A linear transformation, $$T: \Bbb{R}^m \rightarrow \Bbb{R}^n$$ is a function that has the following properties.
$$T(\text {u} + \text v) = T(\text u) + T(\text v)$$ $$T(\text{kv}) = \text kT(\text v)$$
where u and v are vectors and k is a scalar.
Why do linear transformations have to have those properties? Normal functions like $f(x) = x^2$ don't have those properties, so why do linear transformations have to have them?
Maps between algebraic objects are best when they respect the structure of the objects. In the case of vector spaces, the structure includes two operations: vector addition and scalar multiplication. The best type of map to define between vector spaces is thus a map that respects these two operations. This is exactly what we require of a linear transformation.
To be more specific, the definition of a (real) vector space $V$ begins with a set of elements, called vectors. Just about any collection of objects is a set, so as it stands, we haven't required much of something to be called a vector space. In order to make the object (the vector space) a bit more focused, we should give it some more structure, or in other words, we should require that the vector space satisfy certain conditions.
The first of these conditions is that if we are given two elements in $V$, represented by the symbols $u$ and $v$, we have a way of "adding" the two vectors to obtain another vector, which we denote by the symbol "$u+v$." This operation, called vector addition, gives our set $V$ more structure than just a normal set.
The second condition is that given any real number $k$ and any vector $v$, we can "multiply" $v$ by $k$ to obtain a new vector, which we denote $kv$. This operation, called scalar multiplication, gives our set $V$ even more structure.
Now, we don't allow vector addition and scalar multiplication to be completely arbitrary, but we require that they interact with each other in a nice way. For example, we would like the two elements represented by the symbols $k(u+v)$ and $ku+kv$ to actually be the same element for all possible choices of real numbers $k$ and vectors $u$ and $v$. This is the distributive rule which gives our vector space even more structure. The rules that our two operations must satisfy are called axioms.
In summary, we have constructed an algebraic object $V$, by starting with an arbitrary set, and then requiring that this set have certain operations satisfying certain rules. These operations and rules are the structure given to $V$.

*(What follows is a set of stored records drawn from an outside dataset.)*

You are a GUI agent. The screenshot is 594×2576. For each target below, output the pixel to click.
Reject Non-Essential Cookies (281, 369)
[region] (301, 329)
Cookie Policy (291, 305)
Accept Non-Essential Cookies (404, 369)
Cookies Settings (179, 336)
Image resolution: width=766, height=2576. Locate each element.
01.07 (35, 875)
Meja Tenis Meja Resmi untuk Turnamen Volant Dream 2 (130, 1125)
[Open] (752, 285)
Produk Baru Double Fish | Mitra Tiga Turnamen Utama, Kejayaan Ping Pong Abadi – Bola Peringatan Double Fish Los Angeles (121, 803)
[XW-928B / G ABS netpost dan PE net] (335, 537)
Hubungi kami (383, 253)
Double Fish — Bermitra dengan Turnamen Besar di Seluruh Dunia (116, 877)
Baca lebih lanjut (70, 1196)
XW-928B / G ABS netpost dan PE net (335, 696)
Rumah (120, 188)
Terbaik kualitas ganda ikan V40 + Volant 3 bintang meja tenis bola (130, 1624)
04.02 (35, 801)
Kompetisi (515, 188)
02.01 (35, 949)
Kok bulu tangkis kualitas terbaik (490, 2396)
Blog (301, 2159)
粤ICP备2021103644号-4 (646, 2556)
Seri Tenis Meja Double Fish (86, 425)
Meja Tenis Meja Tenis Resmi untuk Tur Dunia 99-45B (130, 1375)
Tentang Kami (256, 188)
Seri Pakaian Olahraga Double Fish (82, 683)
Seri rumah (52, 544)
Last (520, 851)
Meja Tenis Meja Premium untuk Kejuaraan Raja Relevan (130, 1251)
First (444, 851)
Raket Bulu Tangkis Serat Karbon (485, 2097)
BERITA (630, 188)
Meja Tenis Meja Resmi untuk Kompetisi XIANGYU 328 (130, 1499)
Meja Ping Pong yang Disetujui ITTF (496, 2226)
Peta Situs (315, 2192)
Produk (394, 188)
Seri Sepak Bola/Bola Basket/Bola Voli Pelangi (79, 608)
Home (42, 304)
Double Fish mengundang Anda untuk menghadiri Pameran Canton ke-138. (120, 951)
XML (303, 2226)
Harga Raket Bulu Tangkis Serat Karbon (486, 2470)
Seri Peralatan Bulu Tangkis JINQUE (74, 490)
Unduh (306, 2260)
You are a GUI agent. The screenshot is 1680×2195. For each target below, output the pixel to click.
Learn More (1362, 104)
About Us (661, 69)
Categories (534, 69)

Now a map, $T$, between two vector spaces $V$ and $W$ is, at its core, just a map of sets. That is, we have a rule that associates to each $v$ in $V$ exactly one $w$ in $W$. We write $T(v)=w$ to represent this association.
Now, just as we required a certain level of structure on the objects $V$ and $W$ to be called vector spaces, we should also require a certain level of structure on our map $T$ if we would like to consider it a map between vector spaces. That is, we don't want to allow any arbitrary map of sets. So what should we require of $T$? Well, it is fairly natural to require that $T$ preserves the structures given to $V$ and $W$. This means that if $T$ associates $u$ to $x$, and $v$ to $w$, then it should associate $u+v$ to $x+w$. In other words, if $T(u)=x$ and $T(v)=w$, then $T(u+v)=x+w=T(u)+T(v)$. Mathematicians say that $T$ "respects the operation of vector addition."
If $T$ also respects scalar multiplication, as you have written down, then in some sense $T$ respects all of the structure of a vector space, and so we say that $T$ is a map between vector spaces $V$ and $W$. We call such maps linear transformations.
In general, this process is a theme in algebra. Start with a set, and give the set structure with operations and other rules. What we get is an algebraic object. Then, to define a map between algebraic objects, define a map of sets that in a natural sense respects the operations and rules (i.e., the structure) we've place on the sets.